“Most of the world will make decisions by either guessing or using their gut. They will either be lucky or wrong” – Suhail Doshi
Data management is an integral part of strategic decision-making of any growing or established business. Organizations that forego proper procedures to accumulate and automate data are usually at the receiving end of detrimental consequences. They are either making decisions without timely information, incomplete information or simply wrong information. In the business environment that organizations experience today, effective research and development, forecasting, operational analysis or market analysis are the only things that help them stay ahead of the competition and they run blind if not based on properly automated and reliable data.

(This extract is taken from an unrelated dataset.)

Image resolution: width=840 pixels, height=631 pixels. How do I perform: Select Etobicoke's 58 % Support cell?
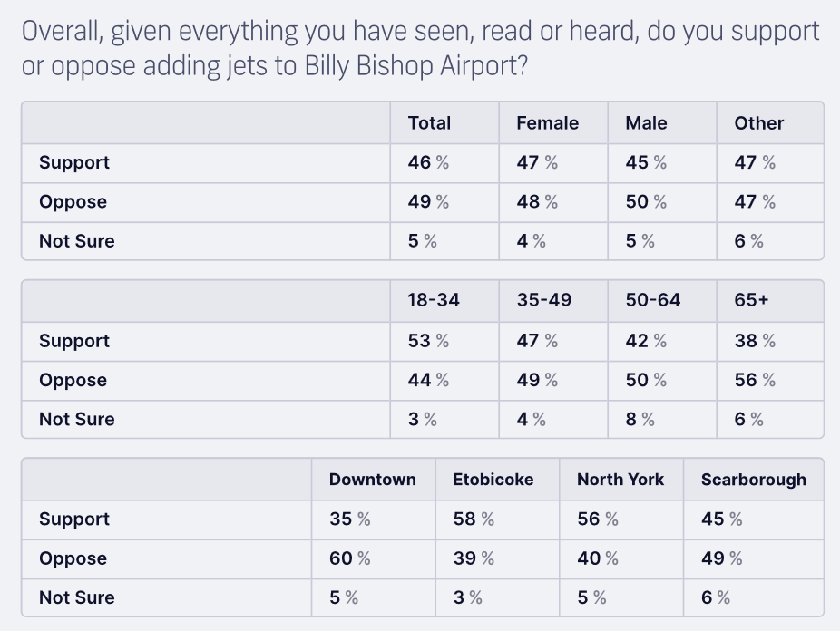[x=474, y=519]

There are numerous reasons why enterprise applications like business intelligence, trade and risks, and marketing and consumer resource management are completely useless without automated data:
A corporation is blind with respect to business objectives
Data is the stepping stone for the entire process, irrespective of what it is. It can be anything from planning the next marketing campaign, making a trade decision or preparing a feasibility report for the next company acquisition. Not only is proper automation an absolute necessity, the collection of data according to the predefined guidelines that determine its reliability is also extremely important.

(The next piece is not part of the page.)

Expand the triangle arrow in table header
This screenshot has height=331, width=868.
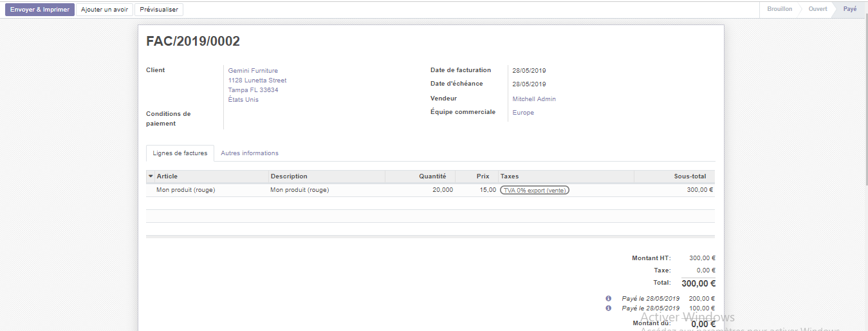pos(151,176)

Despite the fact that most companies realize this, they fail to execute it effectively. A staggering 74% say that they want to be data-driven, but only 29% actually convert data analytics into strategic decisions that they implement.
It is like building a structure without a foundation
Data always forms the basis of information that generates insights. Without data about historical occurrences or research input about latest developments, deciding a future strategy and line of action or making accurate predictions is almost impossible. Just as a building without strong foundations might not be able to stand for long, management decisions based on no substantial or unreliable data will stumble when exposed to market realities. Coca Cola’s new coke that was introduced in the 1980s is an epic example of a structure that collapsed due to lack of data.

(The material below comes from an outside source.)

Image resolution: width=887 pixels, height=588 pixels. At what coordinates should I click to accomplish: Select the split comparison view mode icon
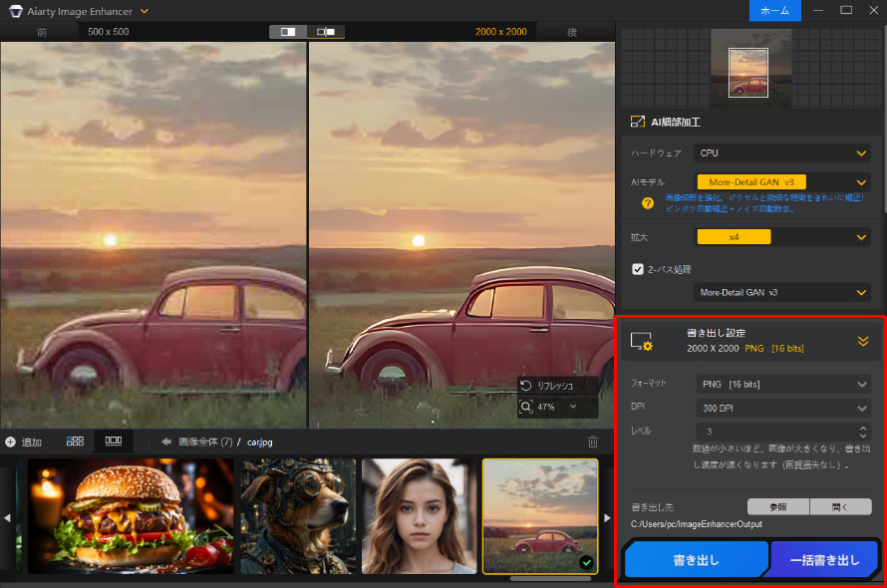(326, 31)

Recommendations from these applications are rendered unreliable
With appropriately collected and automated data to back it up, business management processes and decisions that direct growth and development operations are hard to justify. You might be a successful enterprise with a proven clientele but in order to make your idea stick and sound bankable, you have to substantiate it with real and timely data search.
Strategic decisions can go haywire
Kodak, Nokia and Yahoo are just a few cases of companies that plummeted to the bottom when they were at the summit because their strategic decisions were not accurate due to their respective inabilities to predict changing market dynamics. Data management, automation picks and highlight trends that are emerging in the market and if they’re going to last for a substantial period of time. Without the research and numbers, as a company, trusting your instincts can be potentially catastrophic.
Without reliable data and the technical means to integrate it with corporate applications there are a number of fronts where business operations can go wrong and the results can range from minute to catastrophic. Corporations that fail to understand the need to base enterprise strategies on appropriately collected and automated data are aiming for the target in the dark with a blindfold on.
The data markets continue to grow at an alarming pace, as more data becomes available, the more tools clients need to capture that data in a systematic fashion. Data automation is an arduous process for corporations to execute on their own and therefore, there are numerous service providers that solve these problems for them.